By Emily Banks
In Bride of Frankenstein (1935), “the creation of a female mate for the monster” is the main concern of the film. 1 The viewer encounters horror with a twist of comedy in this film, which, according to Young, “refracts a series of social anxieties.”
Within this masterwork of horror film and horror film music, composer Franz Waxman supplies the audience with a film score that leads one through a panoply of emotional reactions. From joyful reunions to fits of terror, the film music consistently lends itself to the demands of the picture.
In addition to the familiar use of unprepared and unresolved dissonances and driving rhythmic devices to build tension with the arrival of the film’s titular monsters, Waxman also uses leitmotifs to clearly announce the approach or arrival of specific characters, such as Frankenstein’s creature and his newly-constructed bride.

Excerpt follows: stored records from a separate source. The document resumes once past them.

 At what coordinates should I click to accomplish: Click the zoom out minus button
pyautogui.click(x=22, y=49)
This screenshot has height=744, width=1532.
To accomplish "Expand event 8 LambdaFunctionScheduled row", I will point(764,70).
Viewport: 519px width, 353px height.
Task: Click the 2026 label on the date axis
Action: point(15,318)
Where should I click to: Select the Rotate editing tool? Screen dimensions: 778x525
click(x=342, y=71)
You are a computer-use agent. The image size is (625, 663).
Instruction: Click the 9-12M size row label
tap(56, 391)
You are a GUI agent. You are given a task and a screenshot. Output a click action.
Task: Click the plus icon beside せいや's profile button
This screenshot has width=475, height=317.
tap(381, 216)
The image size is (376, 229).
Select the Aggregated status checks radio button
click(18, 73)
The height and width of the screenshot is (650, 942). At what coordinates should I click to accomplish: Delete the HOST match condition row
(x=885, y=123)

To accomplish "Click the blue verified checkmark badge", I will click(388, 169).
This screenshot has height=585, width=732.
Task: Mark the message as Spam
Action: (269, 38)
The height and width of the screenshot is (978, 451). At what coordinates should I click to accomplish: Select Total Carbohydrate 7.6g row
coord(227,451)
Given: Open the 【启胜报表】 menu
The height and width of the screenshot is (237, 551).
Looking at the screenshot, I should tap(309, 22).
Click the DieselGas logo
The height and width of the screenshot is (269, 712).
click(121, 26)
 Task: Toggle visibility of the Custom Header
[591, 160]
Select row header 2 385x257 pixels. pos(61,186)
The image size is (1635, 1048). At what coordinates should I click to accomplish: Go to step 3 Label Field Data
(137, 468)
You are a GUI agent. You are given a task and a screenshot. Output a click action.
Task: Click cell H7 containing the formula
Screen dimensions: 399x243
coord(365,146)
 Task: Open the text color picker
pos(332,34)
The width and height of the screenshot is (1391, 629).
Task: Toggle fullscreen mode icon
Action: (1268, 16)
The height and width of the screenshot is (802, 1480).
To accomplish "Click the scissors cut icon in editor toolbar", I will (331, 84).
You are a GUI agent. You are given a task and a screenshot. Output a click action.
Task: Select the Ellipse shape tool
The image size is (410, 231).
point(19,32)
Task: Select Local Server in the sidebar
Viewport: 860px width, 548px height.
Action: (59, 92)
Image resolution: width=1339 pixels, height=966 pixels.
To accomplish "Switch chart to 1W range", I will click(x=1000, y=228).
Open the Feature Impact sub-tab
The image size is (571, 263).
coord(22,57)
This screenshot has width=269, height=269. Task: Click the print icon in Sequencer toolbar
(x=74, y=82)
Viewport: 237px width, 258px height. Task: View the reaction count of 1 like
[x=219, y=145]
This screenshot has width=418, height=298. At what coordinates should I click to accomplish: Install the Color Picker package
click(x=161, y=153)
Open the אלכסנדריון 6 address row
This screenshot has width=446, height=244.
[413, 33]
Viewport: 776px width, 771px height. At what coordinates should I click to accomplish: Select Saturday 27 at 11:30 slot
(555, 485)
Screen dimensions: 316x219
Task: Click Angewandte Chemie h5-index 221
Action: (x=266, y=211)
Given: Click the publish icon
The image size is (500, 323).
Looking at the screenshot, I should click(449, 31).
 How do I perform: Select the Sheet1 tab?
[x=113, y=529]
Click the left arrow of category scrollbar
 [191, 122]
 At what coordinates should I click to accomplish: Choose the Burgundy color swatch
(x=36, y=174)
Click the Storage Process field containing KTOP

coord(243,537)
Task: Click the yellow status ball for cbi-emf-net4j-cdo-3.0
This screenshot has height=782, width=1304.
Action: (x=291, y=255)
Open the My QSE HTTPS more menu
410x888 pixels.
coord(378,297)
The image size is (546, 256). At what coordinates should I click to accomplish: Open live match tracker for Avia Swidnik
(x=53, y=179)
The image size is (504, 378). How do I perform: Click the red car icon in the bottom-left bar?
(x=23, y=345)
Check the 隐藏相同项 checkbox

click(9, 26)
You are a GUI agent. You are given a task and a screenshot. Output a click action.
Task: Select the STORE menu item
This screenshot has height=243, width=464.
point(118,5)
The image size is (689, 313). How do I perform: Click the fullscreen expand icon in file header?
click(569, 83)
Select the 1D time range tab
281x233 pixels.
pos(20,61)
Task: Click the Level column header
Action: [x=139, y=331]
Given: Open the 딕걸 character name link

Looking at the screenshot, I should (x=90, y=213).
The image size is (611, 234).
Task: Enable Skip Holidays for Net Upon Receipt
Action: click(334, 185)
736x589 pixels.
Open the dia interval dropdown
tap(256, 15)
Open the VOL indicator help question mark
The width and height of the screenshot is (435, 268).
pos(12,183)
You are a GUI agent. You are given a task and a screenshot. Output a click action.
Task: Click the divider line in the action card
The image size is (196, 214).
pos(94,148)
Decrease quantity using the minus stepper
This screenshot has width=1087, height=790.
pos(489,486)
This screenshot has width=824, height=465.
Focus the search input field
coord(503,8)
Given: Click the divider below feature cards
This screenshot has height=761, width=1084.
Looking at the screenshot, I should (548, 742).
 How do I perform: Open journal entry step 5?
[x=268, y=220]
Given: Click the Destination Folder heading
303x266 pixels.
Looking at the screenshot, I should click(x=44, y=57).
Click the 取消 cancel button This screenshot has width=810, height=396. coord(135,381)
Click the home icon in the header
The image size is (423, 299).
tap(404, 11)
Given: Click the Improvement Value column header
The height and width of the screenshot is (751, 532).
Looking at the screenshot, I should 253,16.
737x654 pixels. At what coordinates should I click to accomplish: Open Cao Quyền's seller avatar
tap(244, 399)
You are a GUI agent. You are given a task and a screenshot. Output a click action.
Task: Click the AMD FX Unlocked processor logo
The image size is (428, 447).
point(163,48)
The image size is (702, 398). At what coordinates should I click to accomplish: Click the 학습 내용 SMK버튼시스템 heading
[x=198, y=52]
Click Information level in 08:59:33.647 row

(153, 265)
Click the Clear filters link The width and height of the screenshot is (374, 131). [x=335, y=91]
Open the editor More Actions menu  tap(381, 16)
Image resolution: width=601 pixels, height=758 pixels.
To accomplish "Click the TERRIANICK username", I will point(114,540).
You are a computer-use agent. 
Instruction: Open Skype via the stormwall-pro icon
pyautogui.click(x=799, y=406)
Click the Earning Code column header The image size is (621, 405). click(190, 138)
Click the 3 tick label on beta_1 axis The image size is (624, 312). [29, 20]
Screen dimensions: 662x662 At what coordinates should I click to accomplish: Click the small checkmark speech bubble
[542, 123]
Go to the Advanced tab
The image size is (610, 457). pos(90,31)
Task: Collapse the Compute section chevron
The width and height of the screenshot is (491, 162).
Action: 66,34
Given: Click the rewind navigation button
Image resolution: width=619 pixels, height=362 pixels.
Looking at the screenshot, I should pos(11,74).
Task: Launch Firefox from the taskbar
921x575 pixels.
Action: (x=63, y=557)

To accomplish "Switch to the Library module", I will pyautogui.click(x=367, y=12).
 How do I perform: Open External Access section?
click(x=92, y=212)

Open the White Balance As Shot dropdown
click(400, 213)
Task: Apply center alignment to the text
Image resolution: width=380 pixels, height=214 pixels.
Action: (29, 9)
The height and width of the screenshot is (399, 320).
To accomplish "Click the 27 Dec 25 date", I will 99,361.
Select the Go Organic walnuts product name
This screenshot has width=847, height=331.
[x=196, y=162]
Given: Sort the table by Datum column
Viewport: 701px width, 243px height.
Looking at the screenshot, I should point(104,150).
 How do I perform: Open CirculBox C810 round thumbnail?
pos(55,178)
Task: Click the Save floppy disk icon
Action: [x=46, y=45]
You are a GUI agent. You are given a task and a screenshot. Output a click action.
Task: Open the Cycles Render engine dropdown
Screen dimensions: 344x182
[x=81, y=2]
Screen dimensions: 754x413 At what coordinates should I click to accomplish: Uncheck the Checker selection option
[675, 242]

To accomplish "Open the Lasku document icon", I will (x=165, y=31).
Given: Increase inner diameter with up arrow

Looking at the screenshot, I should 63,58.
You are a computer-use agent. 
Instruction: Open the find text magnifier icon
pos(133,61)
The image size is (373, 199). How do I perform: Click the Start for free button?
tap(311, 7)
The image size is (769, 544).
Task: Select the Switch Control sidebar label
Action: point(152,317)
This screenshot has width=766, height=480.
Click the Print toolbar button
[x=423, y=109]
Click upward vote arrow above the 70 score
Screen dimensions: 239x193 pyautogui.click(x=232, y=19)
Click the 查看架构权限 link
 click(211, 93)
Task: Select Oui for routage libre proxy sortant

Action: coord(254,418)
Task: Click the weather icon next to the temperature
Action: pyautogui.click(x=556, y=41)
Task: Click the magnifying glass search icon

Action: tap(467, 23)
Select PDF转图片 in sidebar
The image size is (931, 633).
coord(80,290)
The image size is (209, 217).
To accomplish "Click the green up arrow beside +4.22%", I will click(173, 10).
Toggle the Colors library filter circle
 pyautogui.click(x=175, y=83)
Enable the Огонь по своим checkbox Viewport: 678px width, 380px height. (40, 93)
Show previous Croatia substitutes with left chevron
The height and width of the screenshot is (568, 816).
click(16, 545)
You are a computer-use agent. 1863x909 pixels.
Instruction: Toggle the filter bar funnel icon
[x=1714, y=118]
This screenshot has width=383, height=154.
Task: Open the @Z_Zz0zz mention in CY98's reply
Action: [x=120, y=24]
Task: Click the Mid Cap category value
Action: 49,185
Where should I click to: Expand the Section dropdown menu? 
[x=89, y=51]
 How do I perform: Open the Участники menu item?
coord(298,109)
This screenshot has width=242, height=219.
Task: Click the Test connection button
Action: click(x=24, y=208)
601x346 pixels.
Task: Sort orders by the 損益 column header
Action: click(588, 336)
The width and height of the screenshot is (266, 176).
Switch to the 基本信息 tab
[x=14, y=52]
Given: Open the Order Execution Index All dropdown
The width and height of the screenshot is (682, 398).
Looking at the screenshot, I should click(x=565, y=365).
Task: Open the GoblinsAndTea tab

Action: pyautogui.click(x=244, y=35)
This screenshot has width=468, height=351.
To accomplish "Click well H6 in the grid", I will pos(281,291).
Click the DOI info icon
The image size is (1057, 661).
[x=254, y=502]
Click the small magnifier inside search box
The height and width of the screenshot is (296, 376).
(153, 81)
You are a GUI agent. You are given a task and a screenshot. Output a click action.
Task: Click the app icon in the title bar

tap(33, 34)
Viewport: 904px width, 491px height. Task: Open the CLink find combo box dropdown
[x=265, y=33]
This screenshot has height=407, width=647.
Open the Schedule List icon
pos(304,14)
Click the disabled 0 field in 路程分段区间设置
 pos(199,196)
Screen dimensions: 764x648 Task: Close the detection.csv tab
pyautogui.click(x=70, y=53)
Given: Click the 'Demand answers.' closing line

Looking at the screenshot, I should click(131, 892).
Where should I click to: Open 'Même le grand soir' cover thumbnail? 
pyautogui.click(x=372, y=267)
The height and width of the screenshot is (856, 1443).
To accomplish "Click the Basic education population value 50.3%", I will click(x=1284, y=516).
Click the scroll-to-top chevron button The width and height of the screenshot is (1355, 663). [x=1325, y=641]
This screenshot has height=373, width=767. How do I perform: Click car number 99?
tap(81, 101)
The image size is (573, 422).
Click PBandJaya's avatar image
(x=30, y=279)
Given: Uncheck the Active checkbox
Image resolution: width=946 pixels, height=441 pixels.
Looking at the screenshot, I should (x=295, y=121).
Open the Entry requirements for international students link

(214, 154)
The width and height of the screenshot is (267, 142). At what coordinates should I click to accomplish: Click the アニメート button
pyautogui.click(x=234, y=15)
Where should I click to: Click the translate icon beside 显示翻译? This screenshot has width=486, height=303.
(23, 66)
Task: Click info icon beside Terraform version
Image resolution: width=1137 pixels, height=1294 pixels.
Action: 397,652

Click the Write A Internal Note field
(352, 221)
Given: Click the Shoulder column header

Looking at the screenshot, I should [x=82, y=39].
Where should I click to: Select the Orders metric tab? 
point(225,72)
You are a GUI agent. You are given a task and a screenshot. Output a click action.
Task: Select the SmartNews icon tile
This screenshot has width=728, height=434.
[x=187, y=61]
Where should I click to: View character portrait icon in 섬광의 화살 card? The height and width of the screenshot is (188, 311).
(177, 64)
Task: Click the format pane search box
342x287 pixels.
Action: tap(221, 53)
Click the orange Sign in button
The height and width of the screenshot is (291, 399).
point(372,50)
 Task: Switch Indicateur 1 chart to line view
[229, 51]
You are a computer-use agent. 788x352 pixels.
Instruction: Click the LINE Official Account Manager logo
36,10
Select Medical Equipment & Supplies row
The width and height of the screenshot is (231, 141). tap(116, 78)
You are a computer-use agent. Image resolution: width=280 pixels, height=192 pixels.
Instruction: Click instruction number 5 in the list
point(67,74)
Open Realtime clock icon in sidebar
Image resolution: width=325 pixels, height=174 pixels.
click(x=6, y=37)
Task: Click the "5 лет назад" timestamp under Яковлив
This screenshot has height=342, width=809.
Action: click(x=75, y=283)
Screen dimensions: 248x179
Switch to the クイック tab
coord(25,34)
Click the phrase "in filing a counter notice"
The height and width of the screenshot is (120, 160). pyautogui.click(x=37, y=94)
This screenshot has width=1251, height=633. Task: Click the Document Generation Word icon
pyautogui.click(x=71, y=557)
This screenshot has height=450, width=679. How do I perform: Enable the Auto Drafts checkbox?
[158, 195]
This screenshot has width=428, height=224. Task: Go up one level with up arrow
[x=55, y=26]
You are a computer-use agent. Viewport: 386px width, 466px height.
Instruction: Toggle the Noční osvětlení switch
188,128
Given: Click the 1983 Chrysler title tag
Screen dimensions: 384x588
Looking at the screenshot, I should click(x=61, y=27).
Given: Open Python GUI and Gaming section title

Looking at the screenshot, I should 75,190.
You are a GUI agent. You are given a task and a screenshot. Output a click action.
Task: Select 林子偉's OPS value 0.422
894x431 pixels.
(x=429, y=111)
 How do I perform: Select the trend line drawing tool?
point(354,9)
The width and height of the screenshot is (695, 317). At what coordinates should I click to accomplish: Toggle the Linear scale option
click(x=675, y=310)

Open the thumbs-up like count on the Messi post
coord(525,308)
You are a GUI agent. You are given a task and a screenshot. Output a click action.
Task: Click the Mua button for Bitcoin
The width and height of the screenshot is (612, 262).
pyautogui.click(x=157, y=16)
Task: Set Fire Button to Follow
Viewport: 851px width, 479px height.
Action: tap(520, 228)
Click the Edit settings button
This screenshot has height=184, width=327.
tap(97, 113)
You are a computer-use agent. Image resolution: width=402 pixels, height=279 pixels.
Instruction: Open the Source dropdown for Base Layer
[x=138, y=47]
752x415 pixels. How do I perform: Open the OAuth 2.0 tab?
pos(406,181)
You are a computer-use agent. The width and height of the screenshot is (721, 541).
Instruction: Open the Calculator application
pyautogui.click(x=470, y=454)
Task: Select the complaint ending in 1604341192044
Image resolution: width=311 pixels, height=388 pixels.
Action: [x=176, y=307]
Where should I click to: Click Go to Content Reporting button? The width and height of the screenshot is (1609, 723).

To create a distinctive sound for the creature’s bride, Waxman utilized church bells upon her introduction in the film, bells that sound similar to the kind typically heard at weddings. This musical device clearly marks her as a bride, which helps to definitively establish her role in the film while simultaneously representing the joy of Frankenstein’s achievement.
Whenever the monster approaches or appears in a threatening manner, Waxman used what William H. Rosar describes as a “simple five-note motif for the monster…which suggests the monster’s growl in the fourth note by having the brass play with flutter-tongue,” and that fourth note in the creature’s motif rests on a dissonant minor second.2
The dissonance creates tension that easily leads the viewer to a feeling of anxiety and a yearning for resolution. An especially clever use of this motif occurs at the very end of the film. As the human baron and (potential) baroness flee the exploding laboratory, we hear the motif played at a much faster tempo, demonstrating the danger the monster is in.
Once the building has been destroyed, we hear the motif one final time, but instead of finishing the melodic idea, Waxman instead leaves it unresolved and moves into a consonant melody ending on a major chord, giving the viewer a feeling of finality and resolution and allowing us to conclude that the monster has at last been destroyed, and normalcy has been restored…at least until the next sequel.
Emily Banks is a senior music major from Austin, Texas. At Davidson College she participates in the Davidson College Chorale, Collegium Musicum, and voice lessons.
1Elizabeth Young, “Here Comes the Bride: Wedding, Gender, and Race in Bride of Frankenstein,” in The Dread of Difference: Gender and the Horror Film, edited by Barry Keith Grant (University of Texas Press, 2015), 361.
2“Music for the Monsters: Universal Pictures’ Horror Film Scores of the Thirties,” The Quarterly Journal of the Library of Congress 40/4 (1983), 409.